The USA is getting serious with the announced port fees for Chinese or Chinese-built ships.
The threat has been floating around for a few weeks, but now it is becoming concrete. The fees announced by the USA for port calls will become due in around six months’ time.
The new “penalty fees” will affect all ships built in China. According to the Americans, there will be two variants of billing, whereby the more expensive of the two will always apply.
Either $120 per unloaded container will have to be paid for port calls in the USA from mid-October, with the amount to be increased to $250 over the next three years. Alternatively, $18 per ship tonne will be payable, rising to $33 per tonne after three years. A ship transporting 8,000 containers would therefore have to pay just under $1 million.

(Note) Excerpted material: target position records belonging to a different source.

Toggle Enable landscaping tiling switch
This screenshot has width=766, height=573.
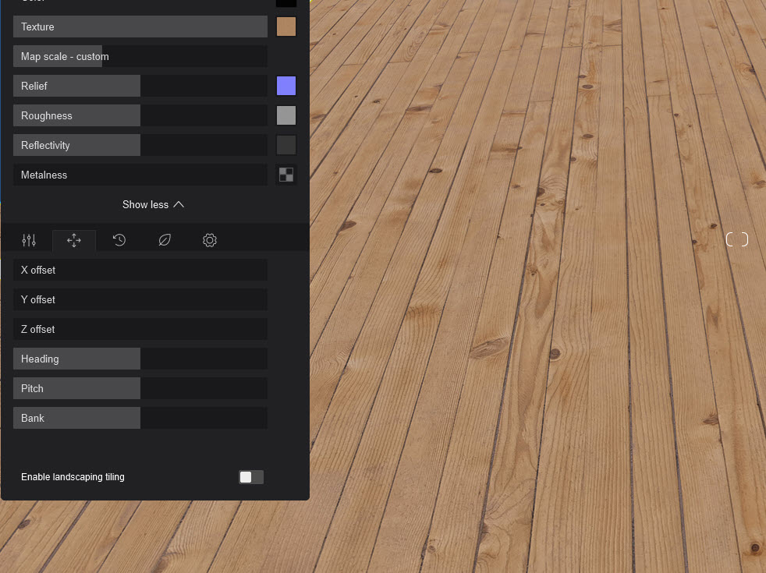[251, 477]
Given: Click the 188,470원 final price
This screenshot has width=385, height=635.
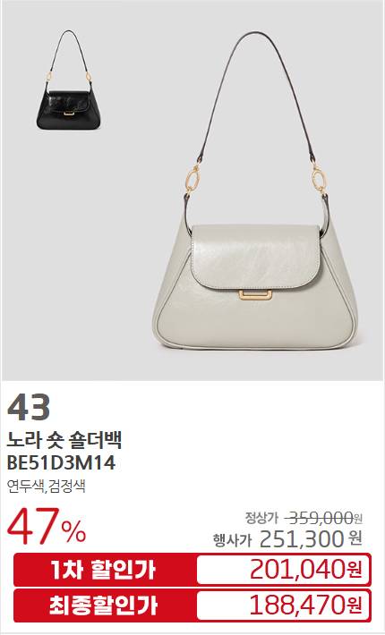Looking at the screenshot, I should [x=306, y=605].
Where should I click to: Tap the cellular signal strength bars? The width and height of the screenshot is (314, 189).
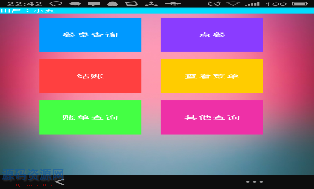[x=252, y=4]
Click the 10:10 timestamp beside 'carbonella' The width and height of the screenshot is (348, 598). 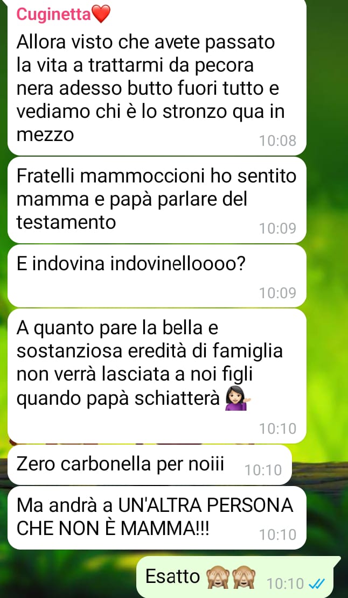tap(263, 470)
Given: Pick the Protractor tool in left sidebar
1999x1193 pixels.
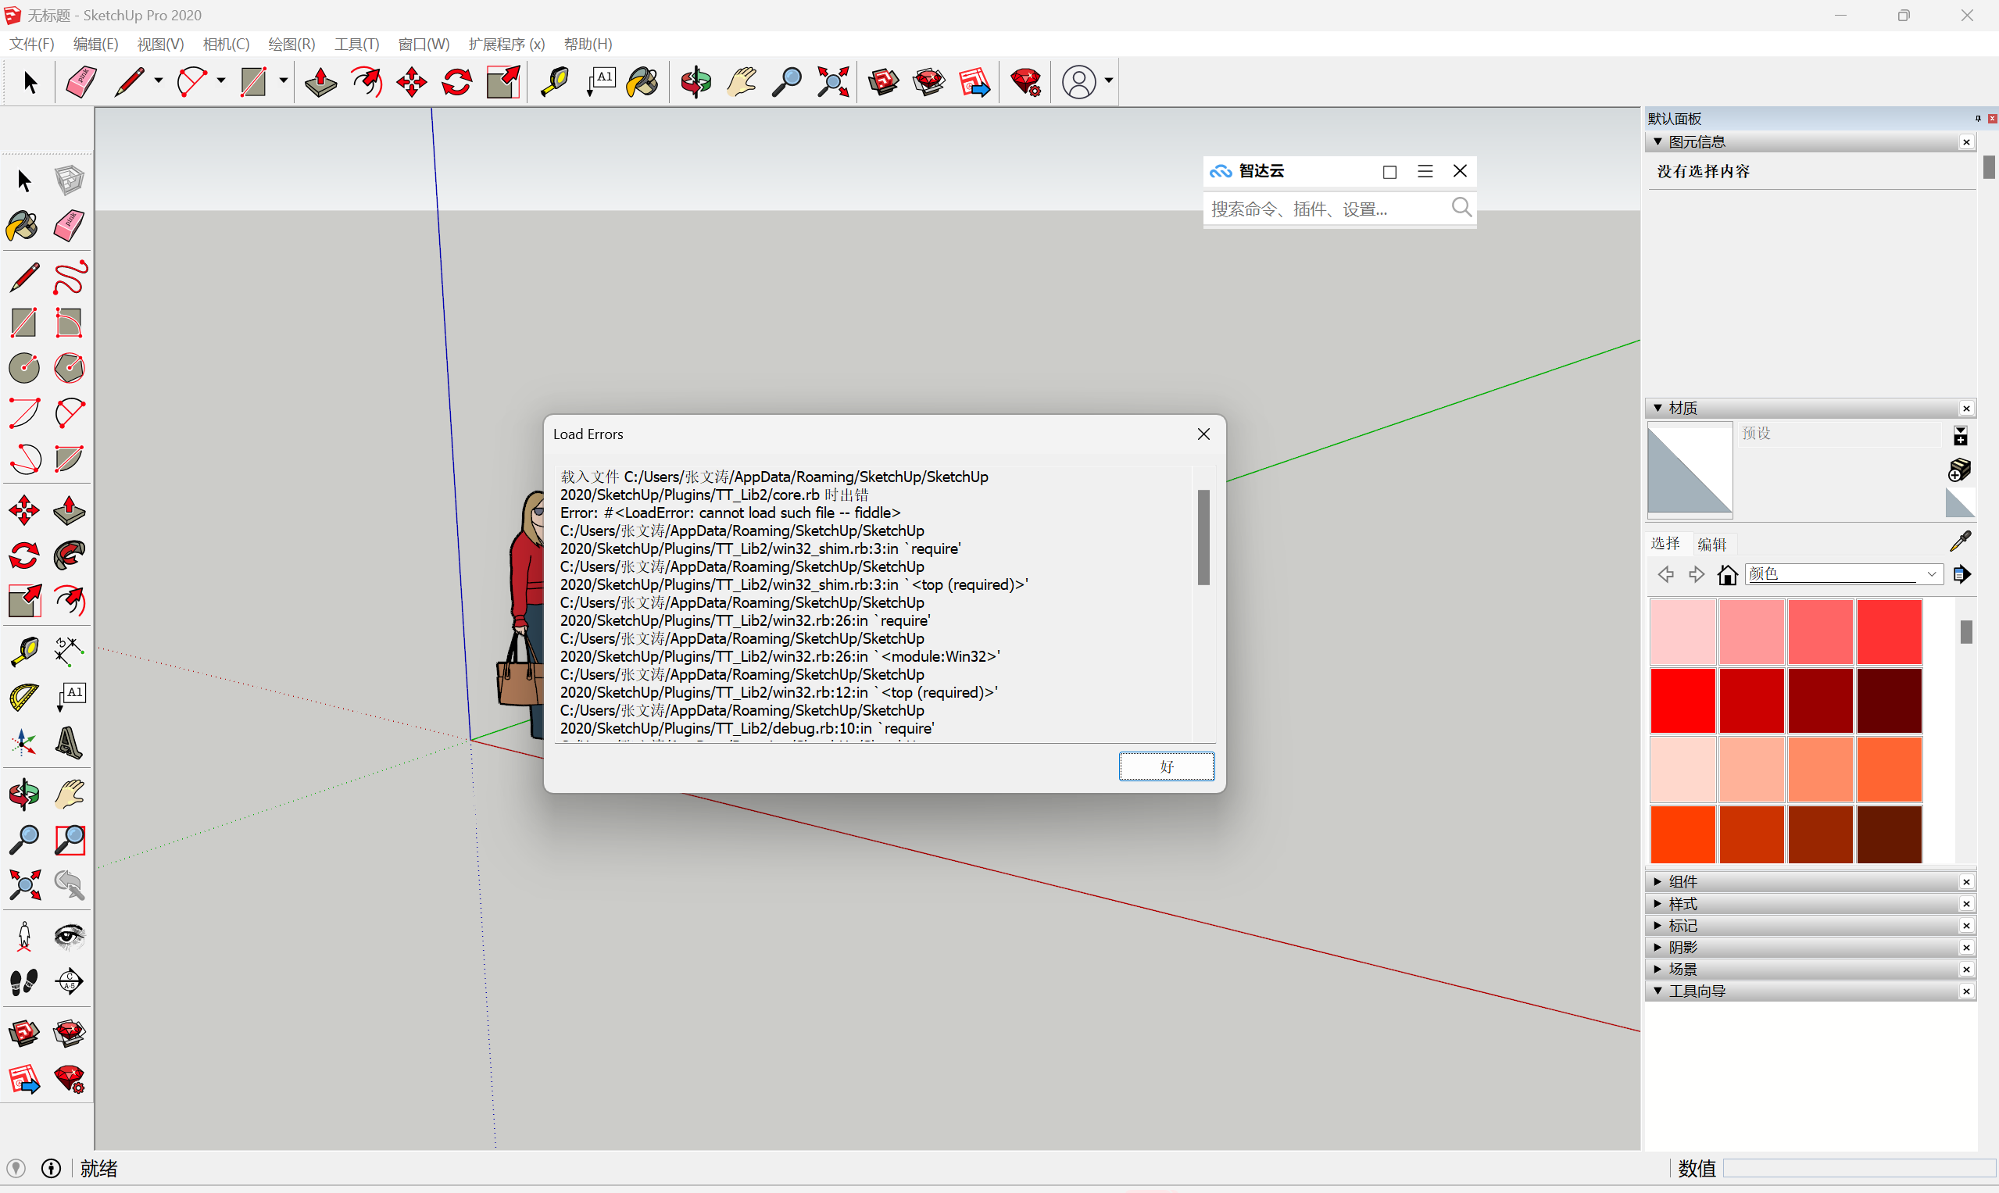Looking at the screenshot, I should point(24,696).
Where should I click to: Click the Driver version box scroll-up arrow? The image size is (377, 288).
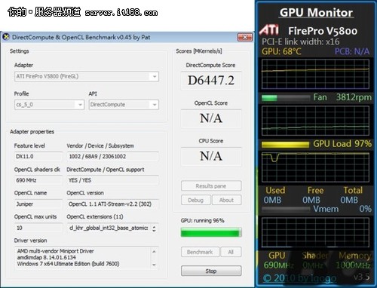pyautogui.click(x=154, y=252)
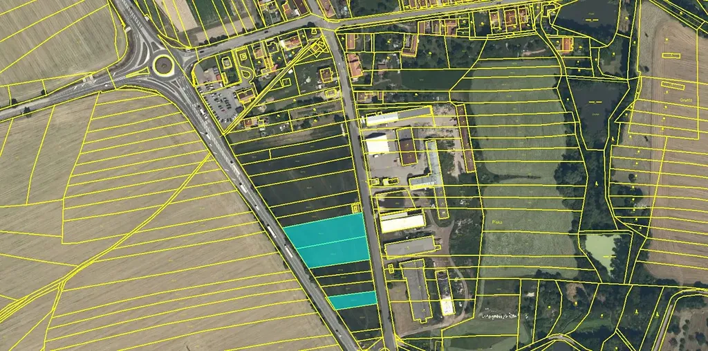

Ships in Chinese ownership or under Chinese control will be hit even harder. They will have to pay a flat rate of $50 per net tonne. The amount will then rise to $140 by 2028.
The fee is to be levied once per voyage, regardless of the number of port calls, and a maximum of five times per year. However, it does not apply to container ships with a capacity of less than 4,000 TEU. However, the fee is waived for calls in the Great Lakes, the Caribbean and the US territories and generally for routes of less than 2,000 nm.
US ships and ships in ballast are also exempt from the fee. The fee can also be suspended for up to three years if a shipowner orders and takes delivery of a US-built ship with the same capacity.
This means that the costs are somewhat lower than expected. Originally, there was to be a sliding scale of fees according to the proportion of Chinese ships in an operator’s fleet and a flat fee of up to $1 million per call if the proportion of ships from China was higher than 25% or more. A similar proposal based on the percentage of orders placed in China was also dropped by the US administration.